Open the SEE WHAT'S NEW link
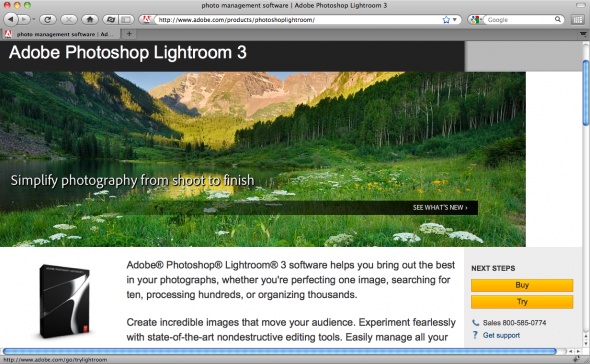This screenshot has height=364, width=590. point(440,207)
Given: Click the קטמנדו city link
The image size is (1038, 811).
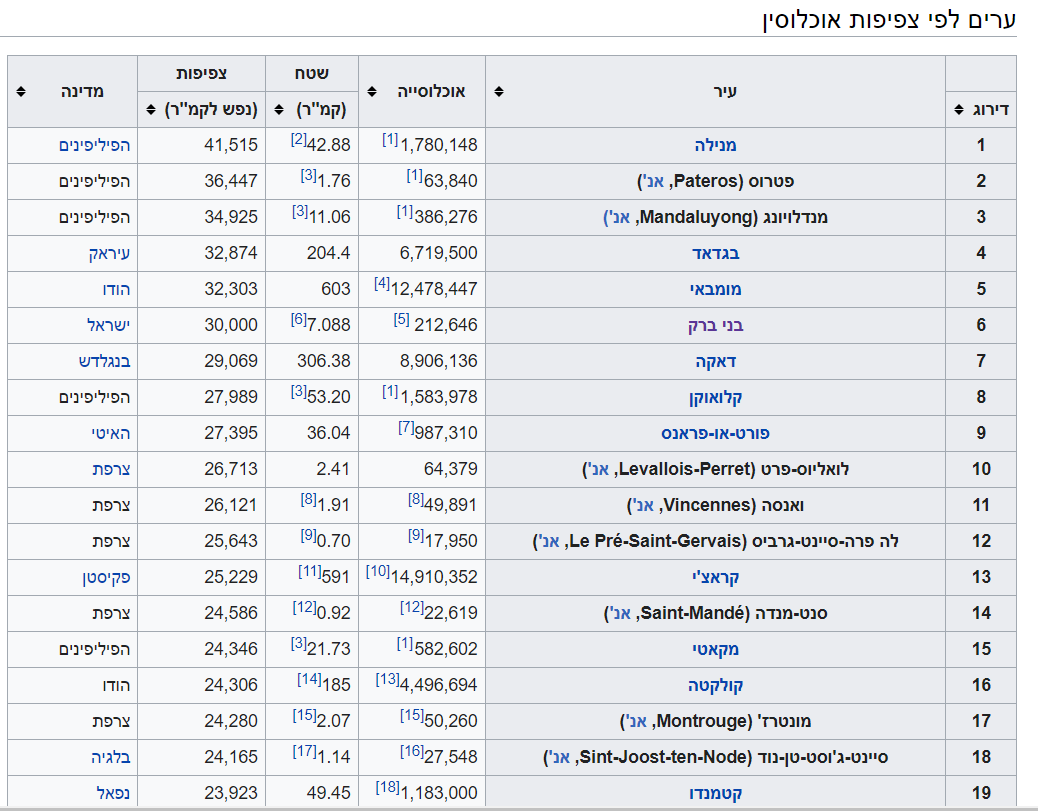Looking at the screenshot, I should coord(715,793).
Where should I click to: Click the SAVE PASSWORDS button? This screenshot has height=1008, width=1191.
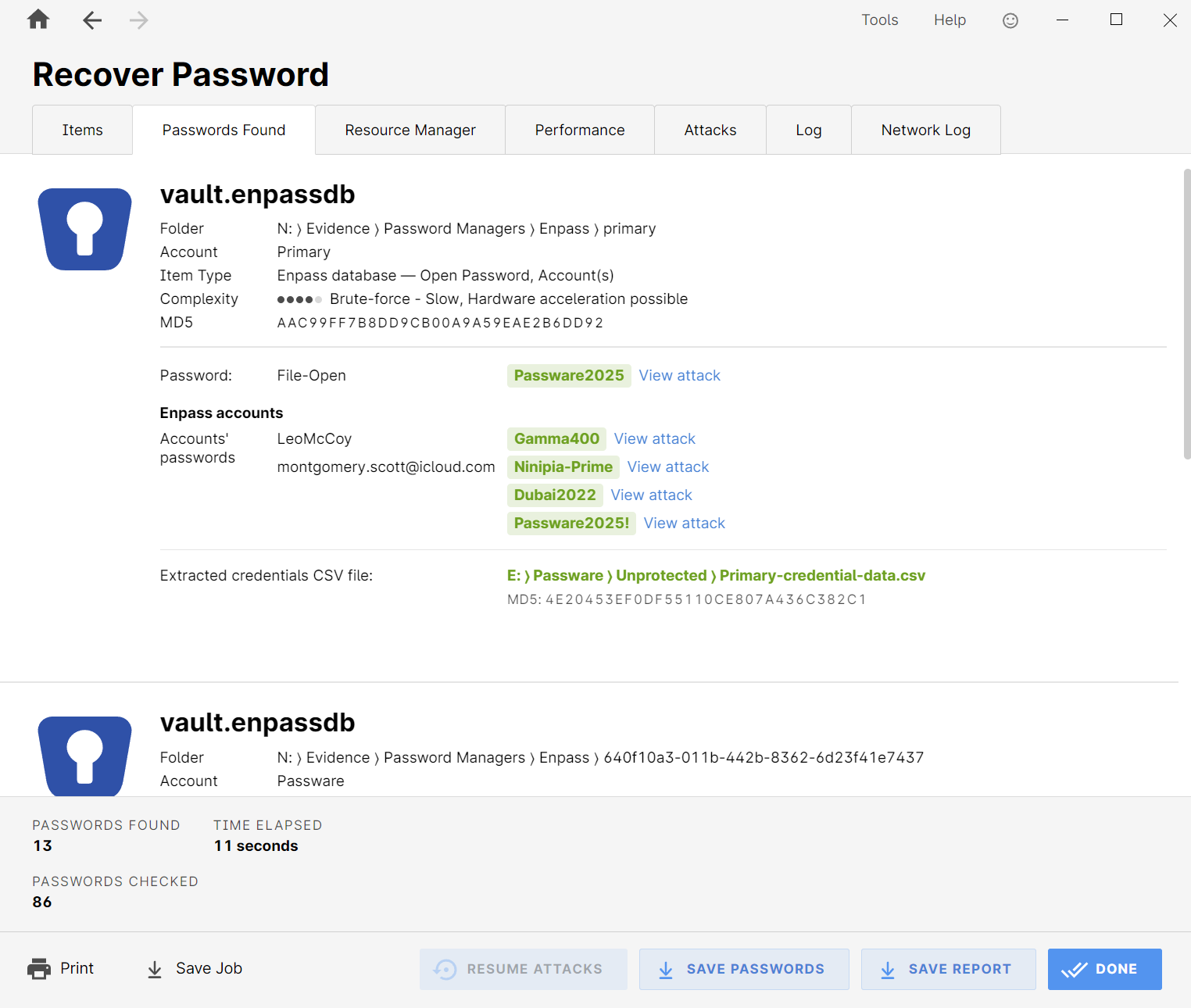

※ ※ ※

Reproduce the records above word for word, leaving out the pictures.

» **FINAL ANSWER**
Open the SEE WHAT'S NEW link
This screenshot has height=364, width=590. point(440,207)
Given: Click the קטמנדו city link
The image size is (1038, 811).
Looking at the screenshot, I should coord(715,793).
Where should I click to: Click the SAVE PASSWORDS button? This screenshot has height=1008, width=1191.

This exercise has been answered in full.